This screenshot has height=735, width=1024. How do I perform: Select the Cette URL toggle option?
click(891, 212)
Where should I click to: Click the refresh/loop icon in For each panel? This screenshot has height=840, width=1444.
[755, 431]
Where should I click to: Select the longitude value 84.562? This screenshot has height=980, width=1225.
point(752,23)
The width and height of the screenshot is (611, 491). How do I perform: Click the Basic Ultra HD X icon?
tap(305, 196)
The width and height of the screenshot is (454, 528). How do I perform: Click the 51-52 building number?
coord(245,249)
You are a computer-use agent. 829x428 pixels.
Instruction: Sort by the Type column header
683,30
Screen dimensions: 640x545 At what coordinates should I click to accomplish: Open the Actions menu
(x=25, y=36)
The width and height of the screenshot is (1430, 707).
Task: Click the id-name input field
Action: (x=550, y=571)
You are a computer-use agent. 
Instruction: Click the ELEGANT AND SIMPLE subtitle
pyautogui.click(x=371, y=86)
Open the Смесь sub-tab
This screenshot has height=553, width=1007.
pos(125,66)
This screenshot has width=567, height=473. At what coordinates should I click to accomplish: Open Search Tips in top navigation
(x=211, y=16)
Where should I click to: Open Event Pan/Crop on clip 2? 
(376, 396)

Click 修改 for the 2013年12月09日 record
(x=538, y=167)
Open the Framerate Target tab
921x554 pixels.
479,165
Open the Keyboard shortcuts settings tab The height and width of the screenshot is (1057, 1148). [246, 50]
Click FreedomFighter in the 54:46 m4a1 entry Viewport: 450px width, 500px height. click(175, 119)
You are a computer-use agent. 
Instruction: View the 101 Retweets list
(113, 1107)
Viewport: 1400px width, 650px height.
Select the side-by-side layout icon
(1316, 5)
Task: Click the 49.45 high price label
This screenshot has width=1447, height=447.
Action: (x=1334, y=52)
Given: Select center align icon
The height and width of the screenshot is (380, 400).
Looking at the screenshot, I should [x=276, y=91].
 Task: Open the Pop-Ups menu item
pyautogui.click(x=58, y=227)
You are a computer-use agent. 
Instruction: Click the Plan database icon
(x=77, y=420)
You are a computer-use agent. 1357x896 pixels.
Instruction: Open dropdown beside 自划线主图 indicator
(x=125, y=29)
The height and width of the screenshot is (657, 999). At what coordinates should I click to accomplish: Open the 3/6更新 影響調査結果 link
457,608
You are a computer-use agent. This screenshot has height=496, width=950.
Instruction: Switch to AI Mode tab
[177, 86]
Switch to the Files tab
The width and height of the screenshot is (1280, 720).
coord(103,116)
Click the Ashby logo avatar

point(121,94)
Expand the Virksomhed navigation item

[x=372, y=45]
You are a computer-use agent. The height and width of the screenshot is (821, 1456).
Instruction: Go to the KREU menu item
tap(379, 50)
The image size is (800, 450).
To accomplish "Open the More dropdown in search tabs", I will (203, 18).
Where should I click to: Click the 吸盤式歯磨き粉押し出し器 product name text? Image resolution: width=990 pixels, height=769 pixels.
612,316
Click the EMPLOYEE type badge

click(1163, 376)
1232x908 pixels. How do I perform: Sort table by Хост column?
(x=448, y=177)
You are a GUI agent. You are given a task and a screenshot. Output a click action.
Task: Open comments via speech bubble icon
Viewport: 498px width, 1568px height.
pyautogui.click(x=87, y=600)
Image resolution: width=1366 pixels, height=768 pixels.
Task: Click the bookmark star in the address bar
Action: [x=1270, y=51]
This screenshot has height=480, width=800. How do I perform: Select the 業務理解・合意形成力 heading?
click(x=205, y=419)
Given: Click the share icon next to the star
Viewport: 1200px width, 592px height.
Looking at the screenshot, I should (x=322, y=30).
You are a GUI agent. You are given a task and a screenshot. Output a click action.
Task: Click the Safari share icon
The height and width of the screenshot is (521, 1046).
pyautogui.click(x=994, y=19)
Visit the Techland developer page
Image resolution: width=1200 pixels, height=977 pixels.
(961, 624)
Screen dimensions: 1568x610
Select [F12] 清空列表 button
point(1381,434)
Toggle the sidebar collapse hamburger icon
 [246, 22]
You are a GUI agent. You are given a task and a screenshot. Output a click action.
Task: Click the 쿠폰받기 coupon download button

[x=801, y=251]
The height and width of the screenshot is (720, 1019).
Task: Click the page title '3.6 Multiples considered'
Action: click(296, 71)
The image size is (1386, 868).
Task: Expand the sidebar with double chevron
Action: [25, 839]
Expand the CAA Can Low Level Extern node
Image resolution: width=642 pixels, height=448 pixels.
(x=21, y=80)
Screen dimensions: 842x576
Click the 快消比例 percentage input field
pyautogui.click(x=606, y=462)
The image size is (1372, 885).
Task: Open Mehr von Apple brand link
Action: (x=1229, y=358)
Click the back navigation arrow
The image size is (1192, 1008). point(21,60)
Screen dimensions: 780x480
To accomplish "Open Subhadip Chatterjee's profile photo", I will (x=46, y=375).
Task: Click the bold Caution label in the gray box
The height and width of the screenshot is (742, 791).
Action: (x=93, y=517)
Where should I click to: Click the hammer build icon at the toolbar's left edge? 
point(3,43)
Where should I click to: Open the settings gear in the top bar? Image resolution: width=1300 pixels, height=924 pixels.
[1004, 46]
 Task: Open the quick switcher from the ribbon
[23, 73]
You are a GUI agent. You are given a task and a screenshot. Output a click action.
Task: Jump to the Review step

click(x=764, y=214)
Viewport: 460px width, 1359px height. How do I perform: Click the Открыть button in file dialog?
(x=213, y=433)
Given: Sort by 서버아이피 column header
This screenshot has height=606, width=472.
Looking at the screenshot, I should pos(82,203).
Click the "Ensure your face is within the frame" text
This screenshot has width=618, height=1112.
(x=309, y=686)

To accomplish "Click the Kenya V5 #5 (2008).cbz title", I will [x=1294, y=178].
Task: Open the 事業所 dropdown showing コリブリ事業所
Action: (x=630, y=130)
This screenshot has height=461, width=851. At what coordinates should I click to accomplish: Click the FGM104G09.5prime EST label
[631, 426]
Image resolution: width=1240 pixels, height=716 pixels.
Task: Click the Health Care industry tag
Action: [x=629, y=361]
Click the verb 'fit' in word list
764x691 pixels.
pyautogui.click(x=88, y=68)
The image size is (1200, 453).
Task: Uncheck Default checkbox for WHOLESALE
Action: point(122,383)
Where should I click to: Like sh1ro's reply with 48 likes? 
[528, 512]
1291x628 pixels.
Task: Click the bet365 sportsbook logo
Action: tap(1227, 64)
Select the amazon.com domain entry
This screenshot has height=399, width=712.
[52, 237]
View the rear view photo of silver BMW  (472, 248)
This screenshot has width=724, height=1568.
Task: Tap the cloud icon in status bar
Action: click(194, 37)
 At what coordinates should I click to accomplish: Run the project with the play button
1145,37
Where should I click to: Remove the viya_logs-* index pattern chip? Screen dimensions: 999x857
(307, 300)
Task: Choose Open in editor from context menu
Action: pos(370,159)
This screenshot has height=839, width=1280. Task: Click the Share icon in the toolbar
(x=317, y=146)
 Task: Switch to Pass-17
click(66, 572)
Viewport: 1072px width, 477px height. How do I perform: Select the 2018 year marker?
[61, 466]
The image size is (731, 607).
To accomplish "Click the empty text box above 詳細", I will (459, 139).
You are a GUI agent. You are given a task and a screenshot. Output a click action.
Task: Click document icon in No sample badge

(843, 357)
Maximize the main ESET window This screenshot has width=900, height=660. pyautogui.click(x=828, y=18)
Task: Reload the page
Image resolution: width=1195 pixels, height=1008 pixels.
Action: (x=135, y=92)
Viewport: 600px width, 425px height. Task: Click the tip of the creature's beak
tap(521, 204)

----------------------------------------

Task directions: Of the entries above, repeat exactly the lines between the line with "This screenshot has height=606, width=472." and the line with "Click the verb 'fit' in word list", inclusive, and no others.

Exercise output:
This screenshot has height=606, width=472.
Looking at the screenshot, I should pos(82,203).
Click the "Ensure your face is within the frame" text
This screenshot has width=618, height=1112.
(x=309, y=686)

To accomplish "Click the Kenya V5 #5 (2008).cbz title", I will [x=1294, y=178].
Task: Open the 事業所 dropdown showing コリブリ事業所
Action: (x=630, y=130)
This screenshot has height=461, width=851. At what coordinates should I click to accomplish: Click the FGM104G09.5prime EST label
[631, 426]
Image resolution: width=1240 pixels, height=716 pixels.
Task: Click the Health Care industry tag
Action: [x=629, y=361]
Click the verb 'fit' in word list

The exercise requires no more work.